Осторожность, с какой выражался Дэлглиш, не ускользнула от внимания Фаррелла. Он, со своей стороны, тоже не употреблял слова «самоубийство», но оно, со всеми своими подтекстами, словно бы висело между ними.
– А дверь в церковь? Она была взломана?
– Когда мисс Уортон, церковная активистка, нашла тела сегодня утром, дверь была отперта.
– Значит, любой мог войти в церковь, и кто-то, судя по всему, действительно вошел?
– Разумеется. Как вы понимаете, расследование находится пока на самой ранней стадии. Мы ни в чем не можем быть уверены, пока не получим результаты вскрытия и выводы криминалистов.
– Конечно. Я спрашиваю лишь потому, что леди Бероун предпочитает знать факты, по крайней мере все, что уже известно. И безусловно, имеет право рассчитывать, что ее будут держать в курсе.
Дэлглиш ничего не ответил, да и нужды не было – они прекрасно поняли друг друга. Фаррелл будет вежлив, подчеркнуто вежлив, но отнюдь не дружелюбен. Своей тщательно контролируемой манерой поведения, превратившейся в настолько неотделимый элемент его профессиональной жизни, что она уже не казалась искусственной, он словно бы говорил: «Мы оба – профессионалы, имеющие каждый в своей области определенную репутацию. Мы оба знаем, о чем идет речь. Вы простите мне, надеюсь, недостаток дружелюбия, но мы ведь можем оказаться по разные стороны баррикады».
Правда состояла в том, что они уже были по разные стороны и оба отдавали себе в этом отчет. От Фаррелла будто бы исходила некая эманация, окутывающая Барбару Бероун успокоительной аурой: «Я здесь, я на вашей стороне, предоставьте все мне. Вам не о чем беспокоиться». Это послание Дэлглиш уловил со смутным ощущением мужской солидарности, близкой к заговору, из которого она была исключена.

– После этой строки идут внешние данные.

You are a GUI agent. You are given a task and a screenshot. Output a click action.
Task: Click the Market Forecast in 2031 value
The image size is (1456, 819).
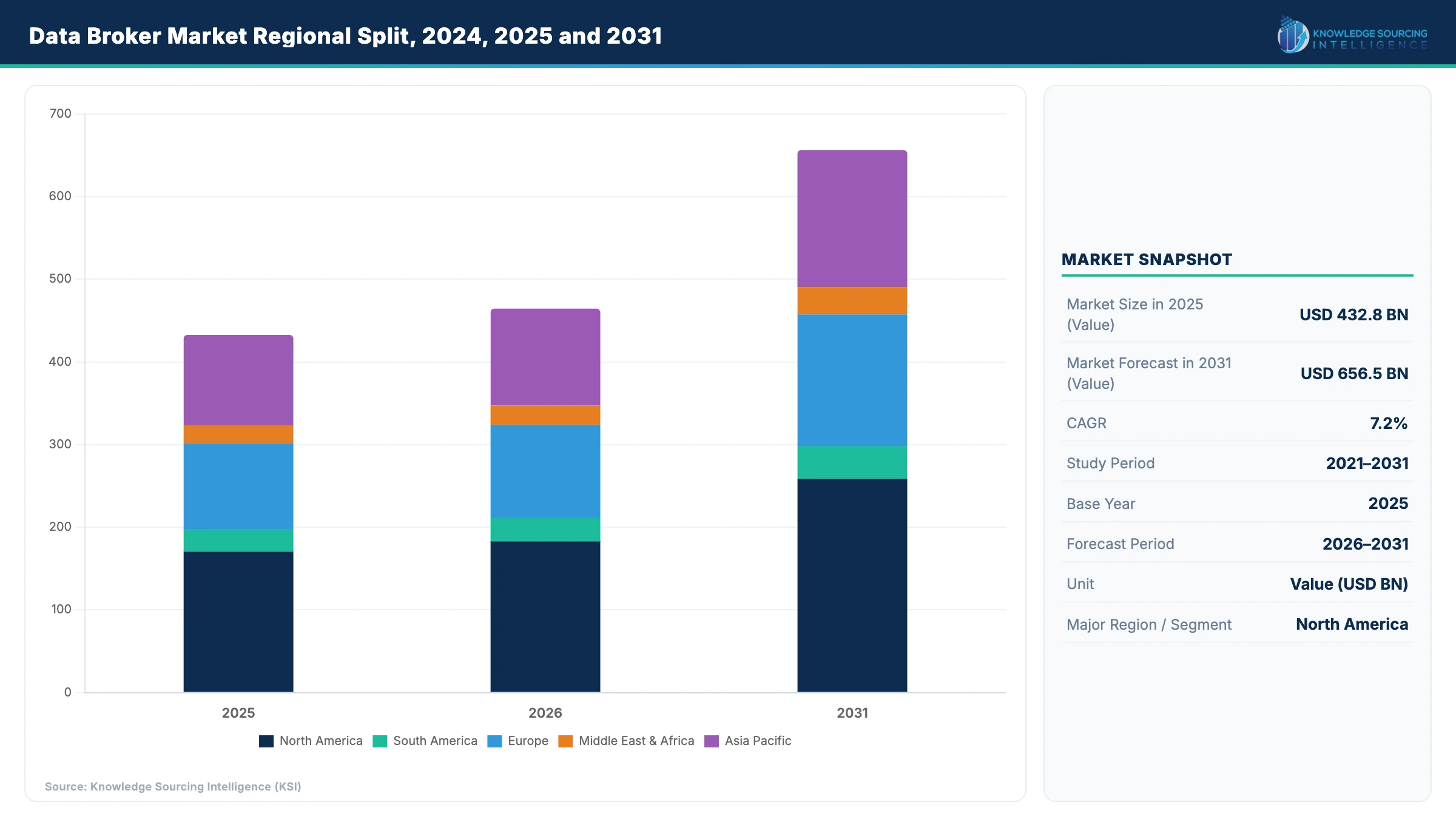pos(1353,374)
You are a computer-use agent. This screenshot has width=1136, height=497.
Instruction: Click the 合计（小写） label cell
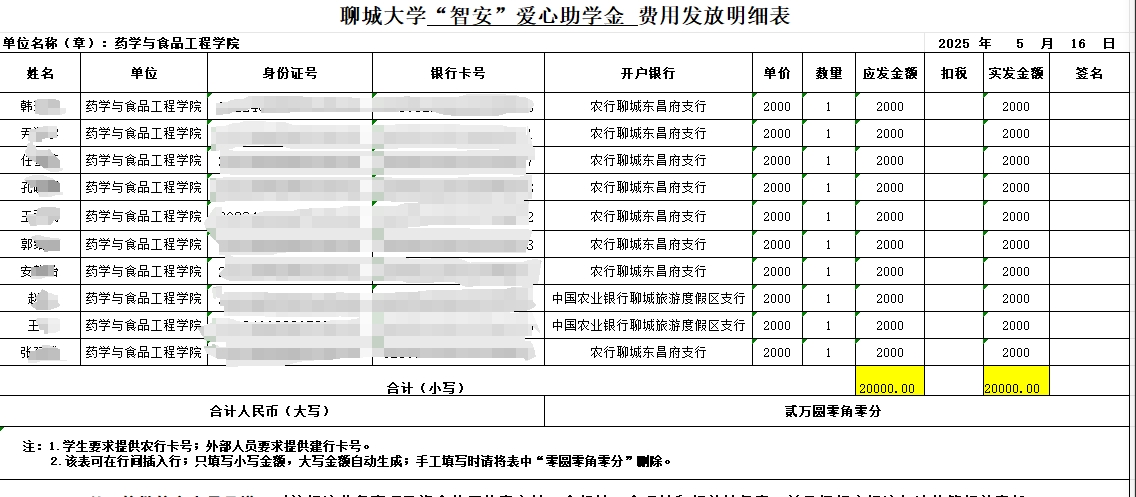pos(425,387)

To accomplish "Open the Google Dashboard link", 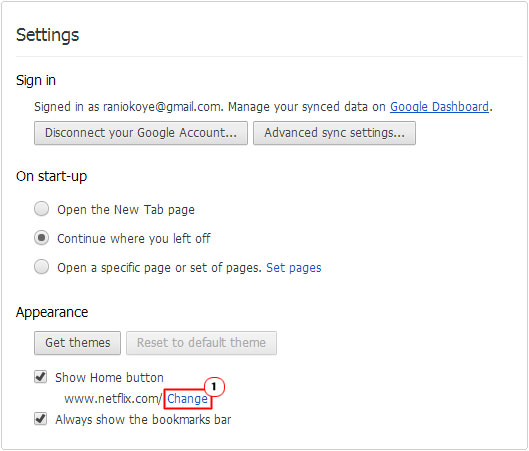I will [x=439, y=107].
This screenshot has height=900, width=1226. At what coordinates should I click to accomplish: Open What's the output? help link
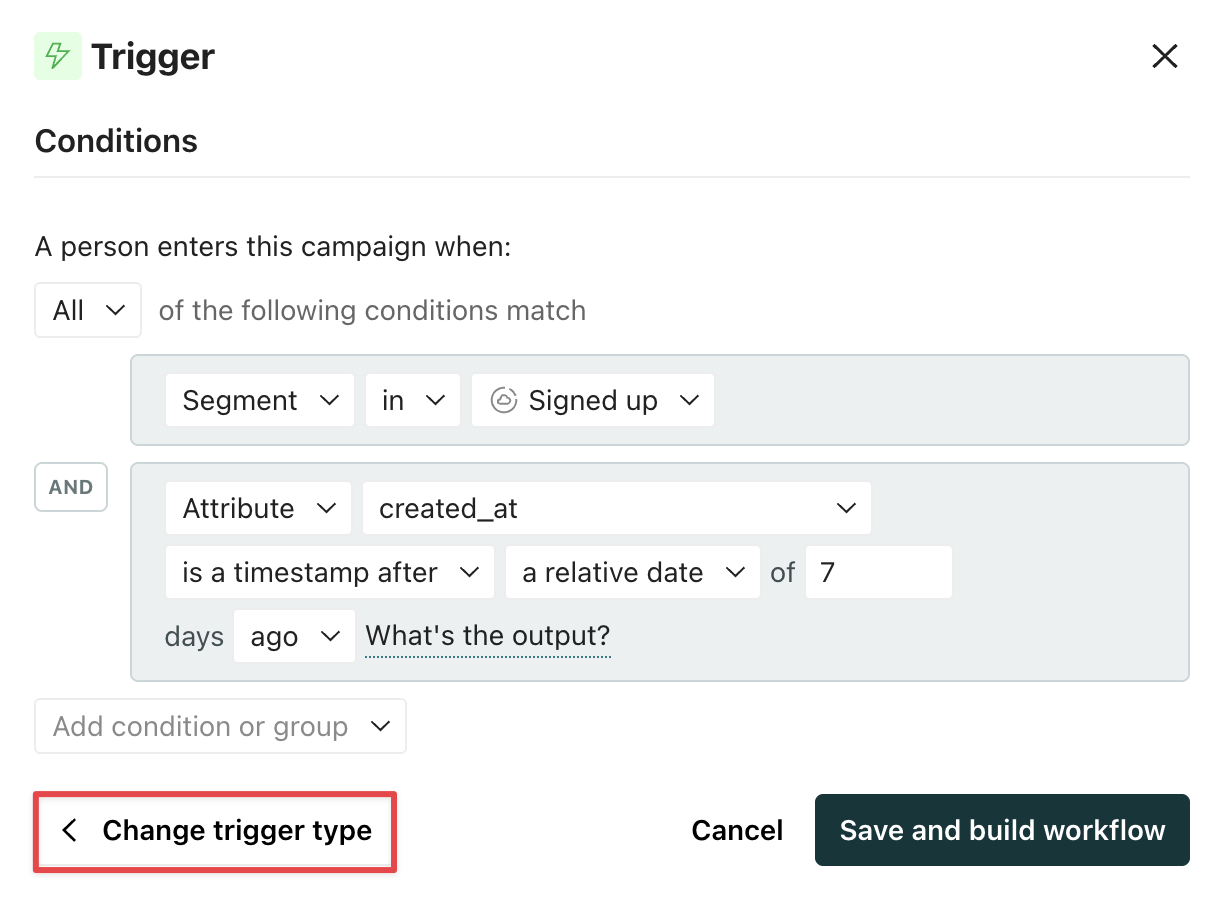(487, 636)
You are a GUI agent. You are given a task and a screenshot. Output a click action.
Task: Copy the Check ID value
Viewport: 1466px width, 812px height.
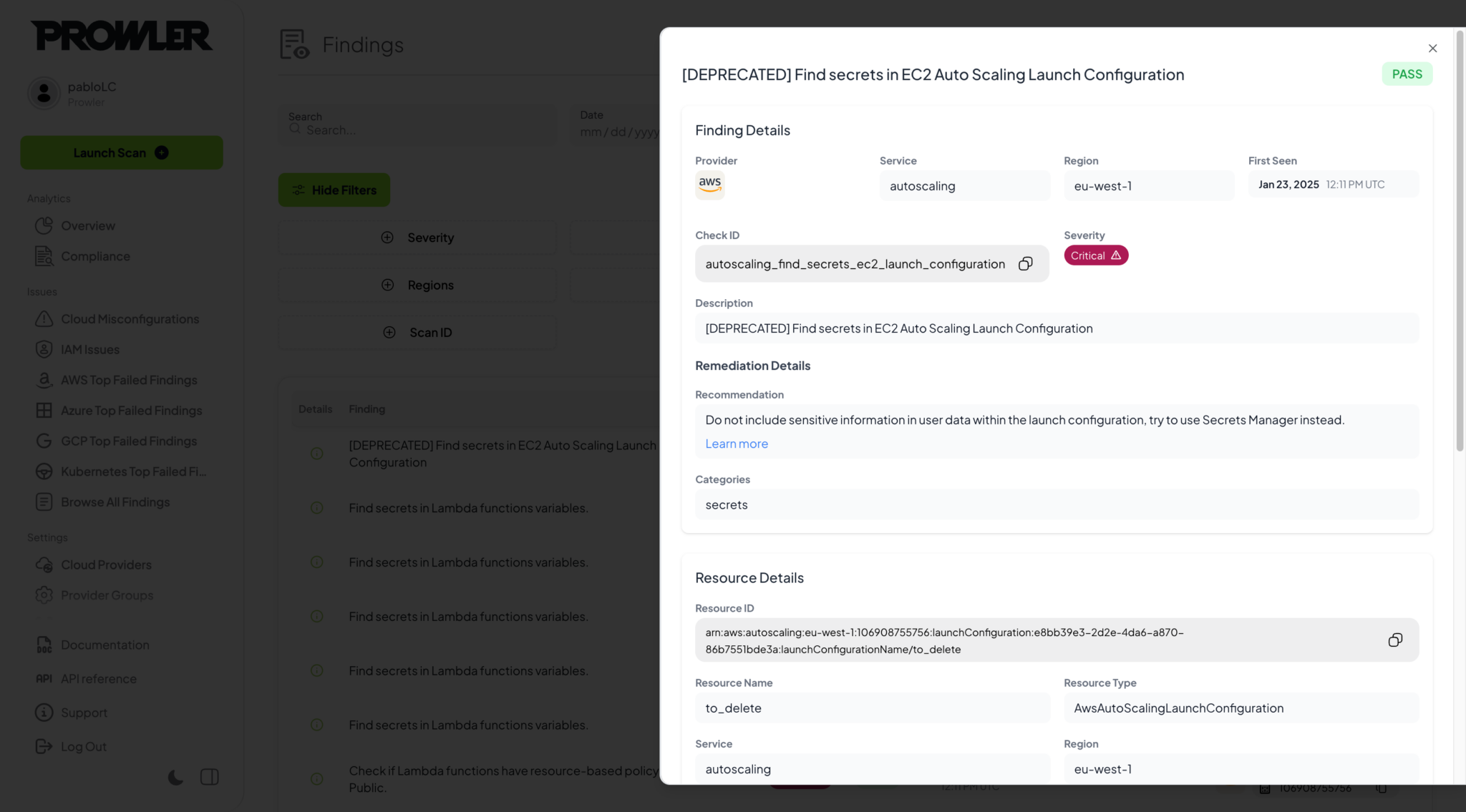tap(1025, 264)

Фаррелл все делал очень умело.
Его фирма «Торрингтон, Фаррелл и Пендж» со всеми своими многочисленными филиалами пользовалась незамутненной репутацией уже более двухсот лет. Ее специалисты по уголовным делам представляли интересы некоторых наиболее изобретательных негодяев Лондона. Одни из них наслаждались жизнью в своих виллах на Ривьере, другие – на собственных яхтах. Очень немногие пребывали за решеткой. Дэлглиш вдруг представил себе тюремный фургон, мимо которого двумя днями раньше проезжал по дороге в Ярд, и вереницу чужих враждебных глаз, уставившихся сквозь оконные прорези с таким выражением, будто они ничего больше не ожидали увидеть в этой жизни. Будь эти люди способны оплатить часа два времени Фаррелла, все для них могло бы обернуться по-другому.
– Не понимаю, зачем нужно было беспокоить меня, – раздраженно сказала Барбара Бероун. – Пол даже не сообщил мне, что собирается ночевать в этой церкви. К тому же в обществе бродяги. Я хочу сказать, что все это ужасно глупо.

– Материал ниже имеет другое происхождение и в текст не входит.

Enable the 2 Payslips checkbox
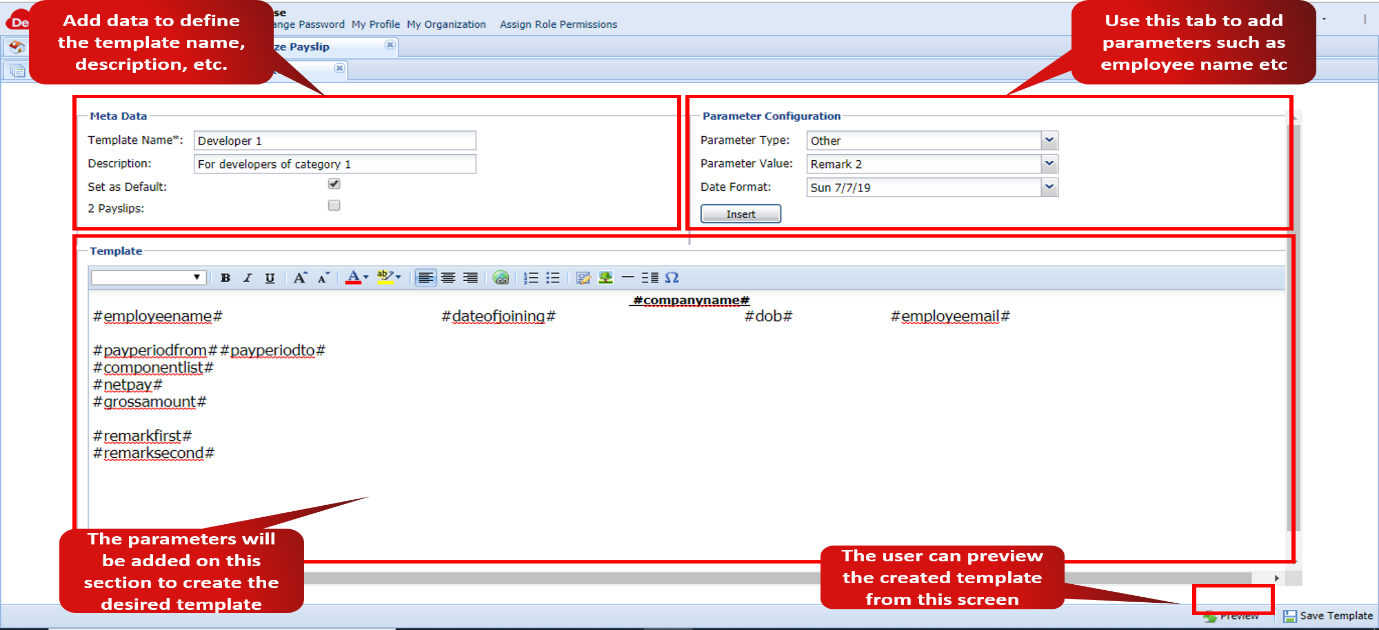The width and height of the screenshot is (1379, 630). [335, 205]

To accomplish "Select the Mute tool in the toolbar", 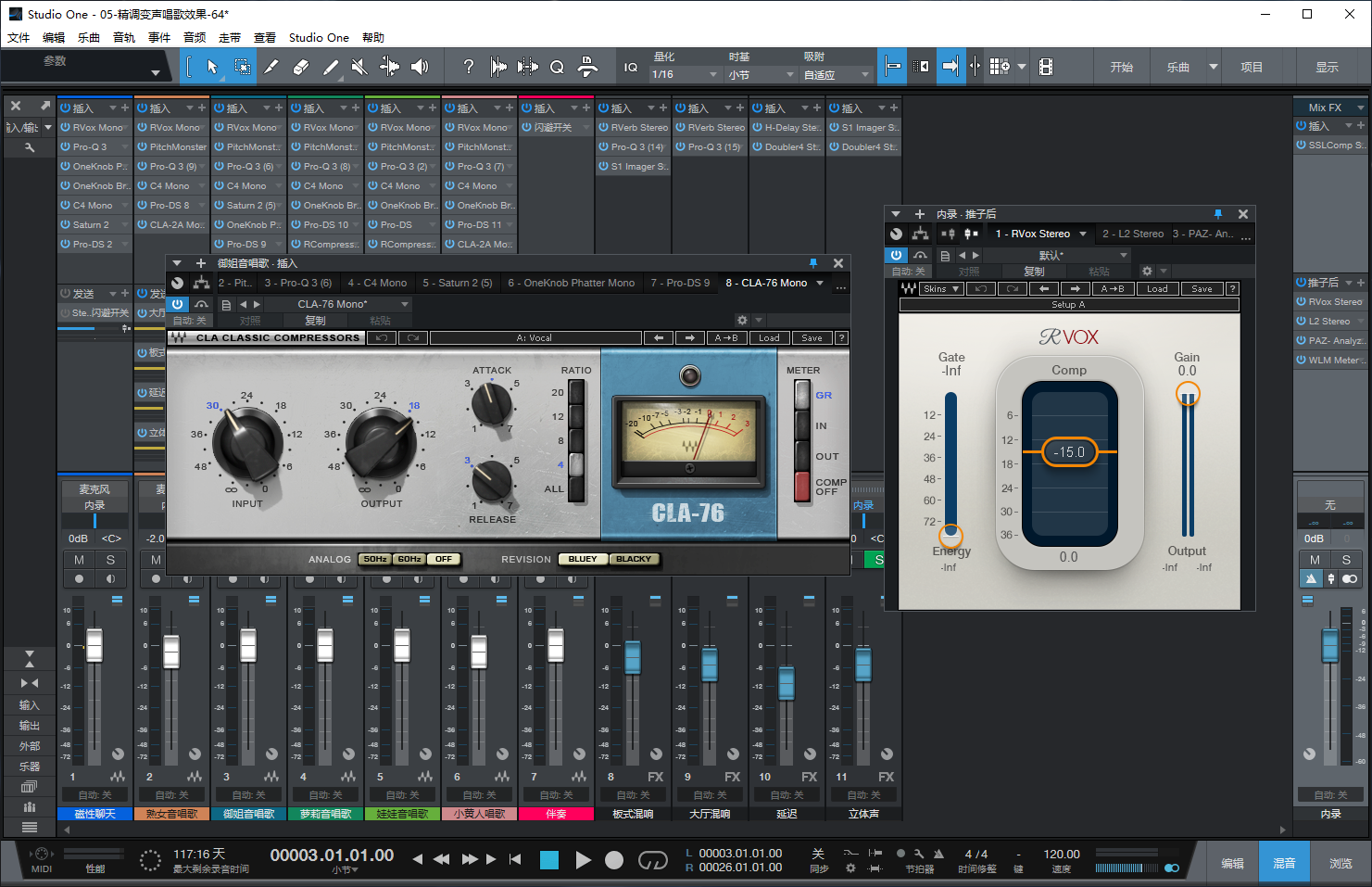I will [360, 66].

– Когда вы виделись с ним в последний раз? – спросил Дэлглиш.
– Вчера утром, приблизительно в четверть десятого. Он поднялся ко мне как раз перед тем, как Мэтти принесла завтрак. Пробыл недолго, с четверть часа.
– Как он выглядел, леди Бероун?
– Выглядел как всегда. Говорил мало. Он никогда много не говорил. Кажется, я рассказала ему, как собираюсь провести день.

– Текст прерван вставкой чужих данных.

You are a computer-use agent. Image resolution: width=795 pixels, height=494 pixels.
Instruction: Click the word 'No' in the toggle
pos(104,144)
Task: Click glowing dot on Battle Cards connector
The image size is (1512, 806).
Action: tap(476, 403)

– И как вы собирались его провести?
– Я была записана на одиннадцать часов в парикмахерский салон «Майкл и Джон» на Бонд-стрит. Потом обедала в Найтсбридже со старой школьной подругой. Потом мы с ней делали покупки в «Харви энд Николз». К чаю я возвратилась домой, но к тому времени он уже ушел. Больше я его не видела.
– А не известно ли вам, возвращался ли он домой?
– Не думаю, но в любом случае я его не видела. Переодевшись, я взяла такси и поехала в Пембрук-Лодж. Это в Хэмпстеде, там находится частная клиника моего кузена. Он врач-акушер, мистер Стивен Лампарт. Мы были вместе до полуночи, потом он привез меня домой. Мы ужинали в Кукхеме, в «Черном лебеде». Из Пембрук-Лодж уехали без двадцати восемь и отправились прямо в «Черный лебедь». То есть по дороге нигде не останавливались.